La Cinemateca francesa en París inauguró este miércoles una exposición que redefine la figura de Marilyn Monroe como una precursora del feminismo y una estratega frente al sistema de estudios de Hollywood. La muestra, que conmemora el centenario de su nacimiento, busca alejarse de la imagen tradicional de rubia ingenua para presentar a una mujer que resistió las estructuras de poder de su época.

Florence Tissot, comisaria de la exposición, señaló que el objetivo es distanciarse de las leyendas anecdóticas y sensacionalistas que suelen rodear la vida de la actriz. Según la experta, los discursos tradicionales sobre Monroe suelen enfocarse de manera exclusiva en su vida privada, sus divorcios y sus dificultades personales, lo que constituye una forma de denigración que ignora su capacidad profesional y política.
La exhibición incluye fragmentos de películas, objetos personales y vestidos que recorren la transformación de Norma Jeane Baker, una trabajadora de fábrica, en un icono global. Tras su consagración en 1953 con el filme Niágara, Monroe se convirtió en una de las mayores estrellas del mundo, bajo una representación hipersexualizada que contrastaba con la sociedad puritana de Estados Unidos en los años 50.

Resistencia al sistema de estudios
A pesar de su imagen en pantalla, la exposición revela a una profesional con una estrategia meditada para gestionar su carrera. Monroe fundó su propia productora y se integró al Actors Studio en Nueva York para perfeccionar su técnica, en un intento por liberarse de los contratos con la productora Fox, que buscaba limitarla a personajes superficiales.
En la década de 1950, la actriz rechazó participar en el musical The Girl in Pink Tights debido a la mediocridad del guion y a la brecha salarial, ya que percibía tres veces menos ingresos que su coprotagonista, Frank Sinatra. Tissot explicó que Monroe prefirió optar por papeles más complejos y oscuros en cintas como Los inadaptados, aun cuando estas producciones no garantizaban el éxito comercial de sus trabajos anteriores.

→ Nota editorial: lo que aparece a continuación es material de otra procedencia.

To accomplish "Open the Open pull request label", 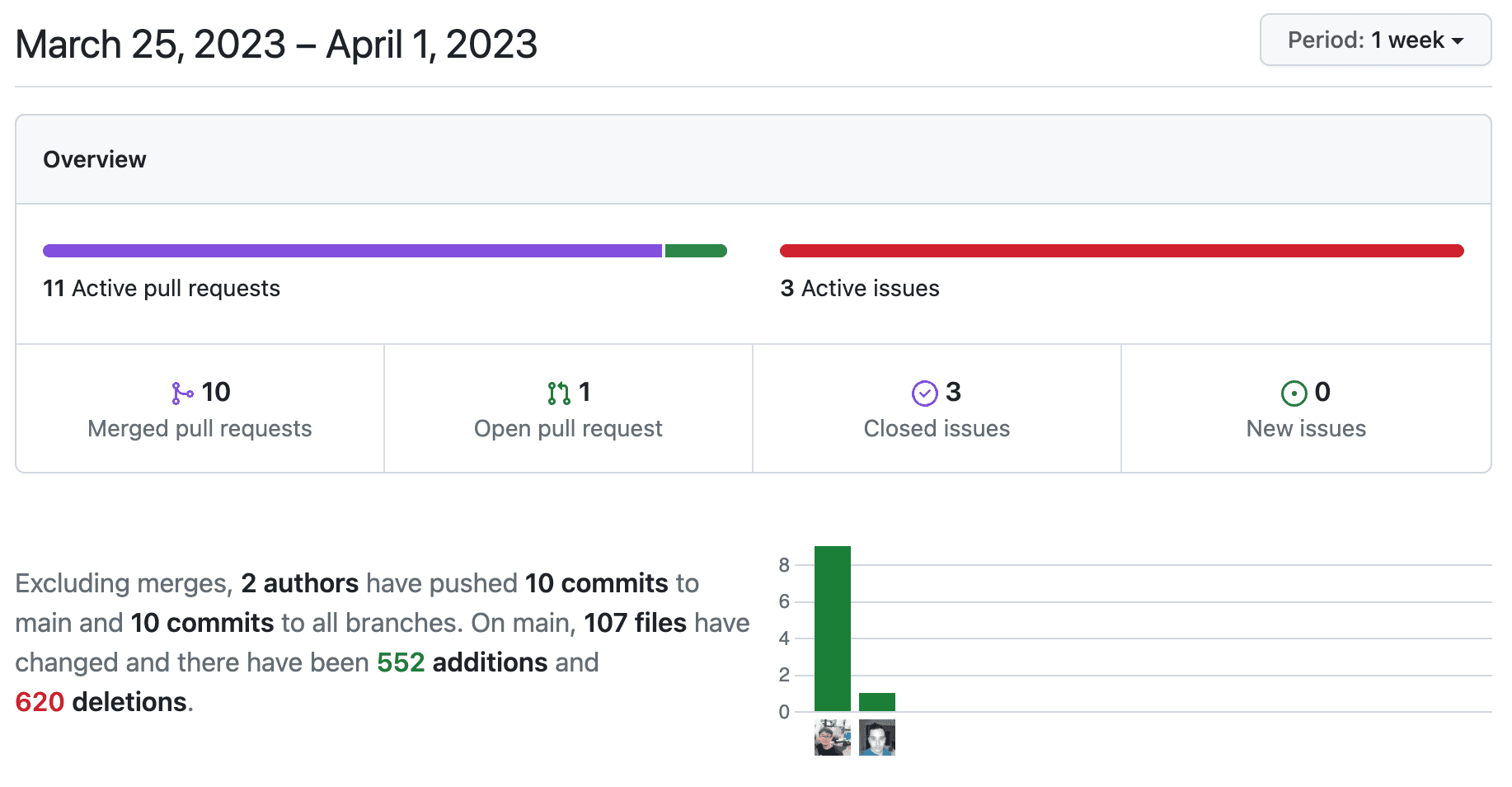I will tap(567, 429).
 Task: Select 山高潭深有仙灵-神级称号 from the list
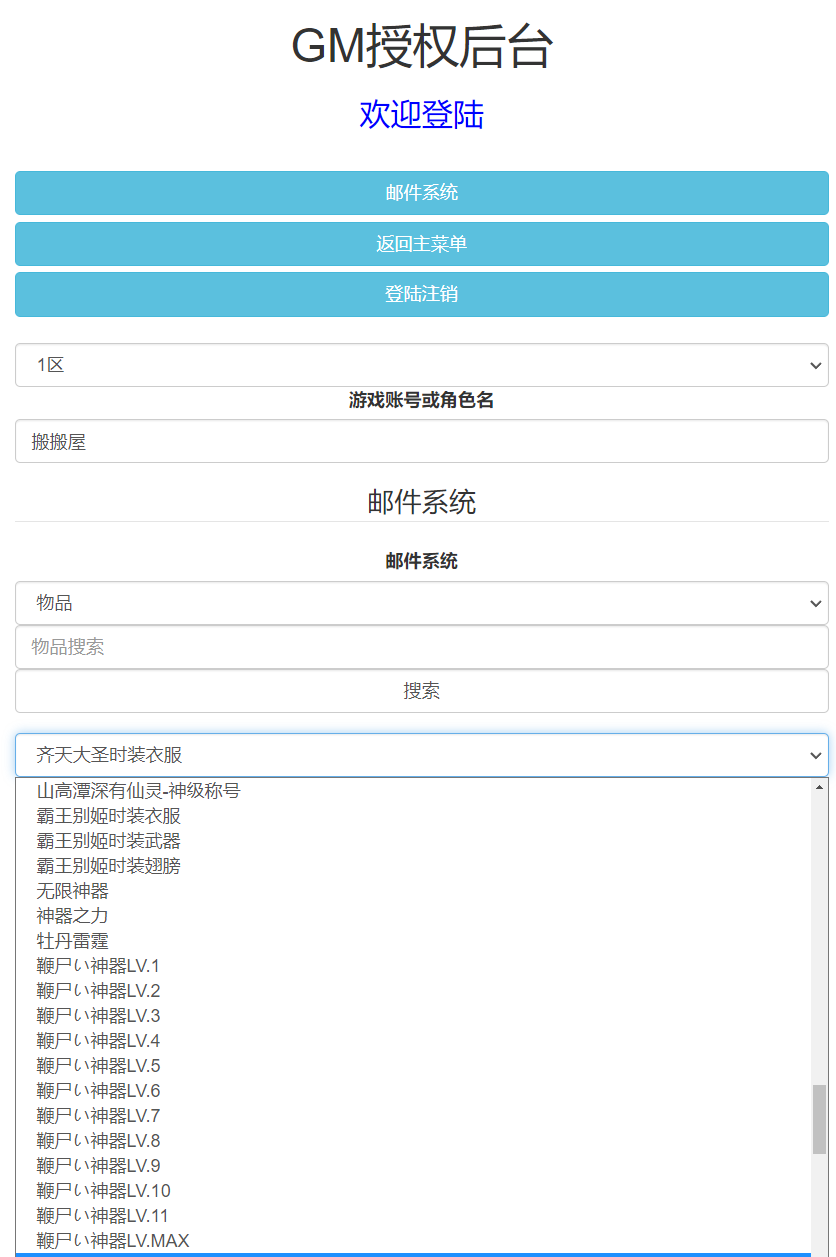(138, 791)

La muestra también destaca el rol de Monroe como denunciante de los abusos en la industria cinematográfica. En un artículo publicado en 1953 titulado "Los lobos que he conocido", la intérprete describió las maniobras de agentes y productores para obtener favores sexuales, adelantándose décadas al movimiento contemporáneo de denuncia en Hollywood.
"Como posee una gran belleza física y simboliza una forma de resistencia en un entorno dominado por hombres, desde el caso Weinstein se la considera a menudo como un icono feminista que denunció los abusos antes que nadie", afirmó Tissot. La exposición permanecerá abierta en la capital francesa hasta el 26 de julio y se trasladará a España durante el próximo año.